I’ve always been struck by Inversion of Control. It sounds cool. But the philosophy behind it is so clearly written in blood, feels more like OSHA law than other design patterns.
The Pattern
I love teaching, but this blog is mostly a creative outlet for me. That said, I love this topic so much I’m going to teach anyway.
Imagine a button component. Without IoC:
<SubmitButton />
<CancelButton />
<DeleteButton />
<SaveDraftButton />
Every behavior requires a new component. With IoC:
<Button onClick={() => submit()} />
<Button onClick={() => cancel()} />
<Button onClick={() => delete(id)} />
<Button onClick={() => saveDraft()} />
One component, infinite behaviors. You invert control. You trust your users to be competent enough to write the handler themselves.
The “Downside”
The downsides of this pattern are obvious. “My users need to write code themselves? How inconvenient!” Yes. Oh no. Not writing code.
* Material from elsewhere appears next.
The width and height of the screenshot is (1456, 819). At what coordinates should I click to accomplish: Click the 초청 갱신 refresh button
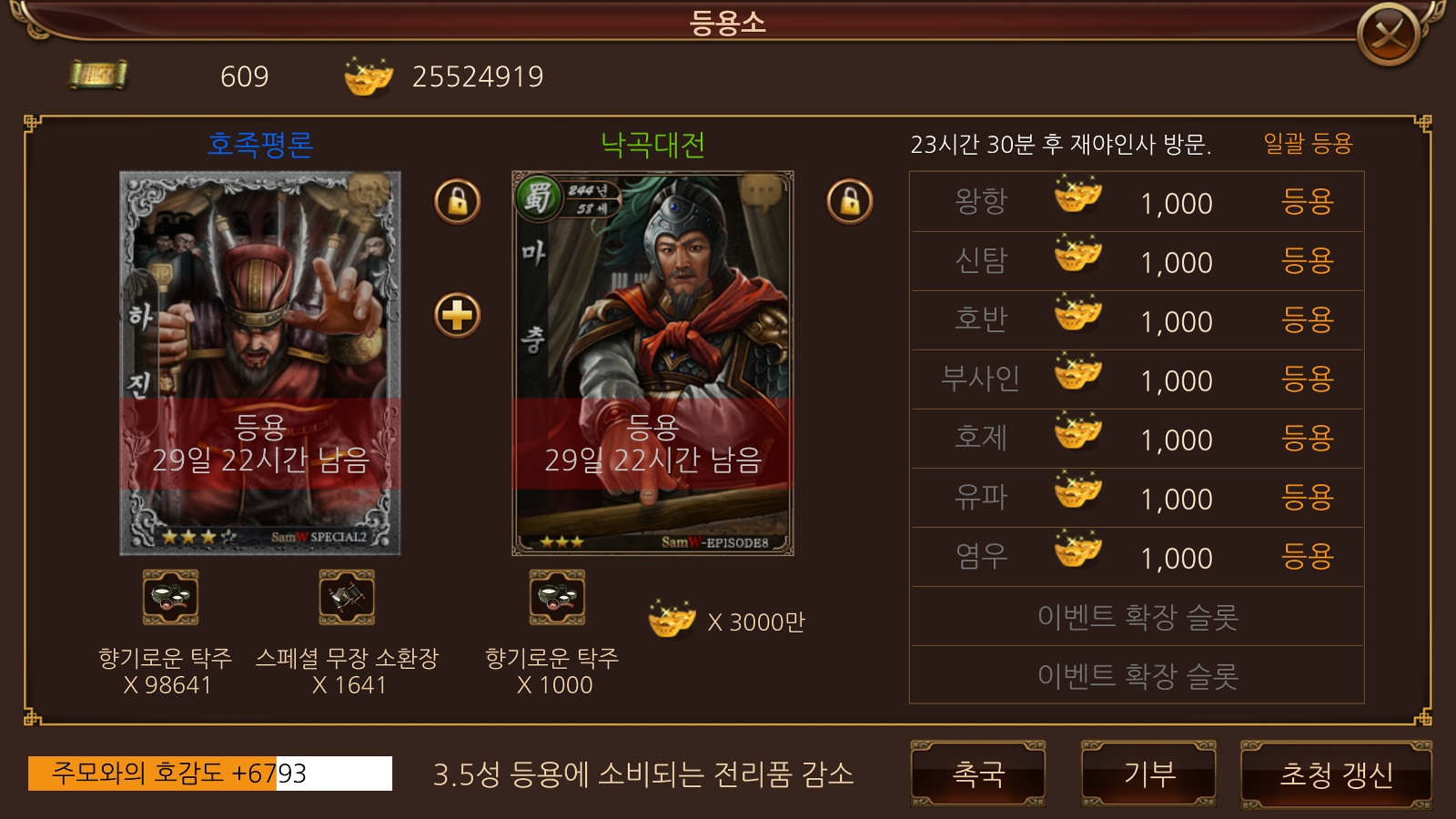click(x=1336, y=774)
I have always loved this pattern. React’s composition of components is such a beautiful expression of it. JavaScript leans into this hard with its forEach loops. Pass a function to a function to allow users to extend the function. Elegant. Poetic.
Why This Matters Now
Think about how cheap code has gotten to write. And how annoying it is to deal with systems that discourage or disallow customization.
Salesforce is only as useful as they are saving people time. If they become annoying to work with then they will lose profitability quickly. Here’s the question worth asking: is it easier to generate a report using Salesforce than it is to generate a Salesforce that does what I actually use it for?
Here’s what Salesforce will look like in a year or your money back (or they won’t be around much longer):
const mySalesforce = new Salesforce({
onNewLead: async (lead, agent) => { /* ... */ },
scoreLeads: async (leads, agent) => { /* ... */ },
renderDashboard: async (data, agent) => { /* ... */ },
generateReport: async (query, agent) => { /* ... */ },
onStageChange: async (deal, agent) => { /* ... */ },
});
Not just hooks on new leads. Everything. How it scores. How it renders. How it reports. How it reacts. Pass functions for all of it. Get out of the way everywhere.
What value does your service provide that won’t erode as code becomes more disposable? Your ability to get out of the way at the right time is how you keep customers.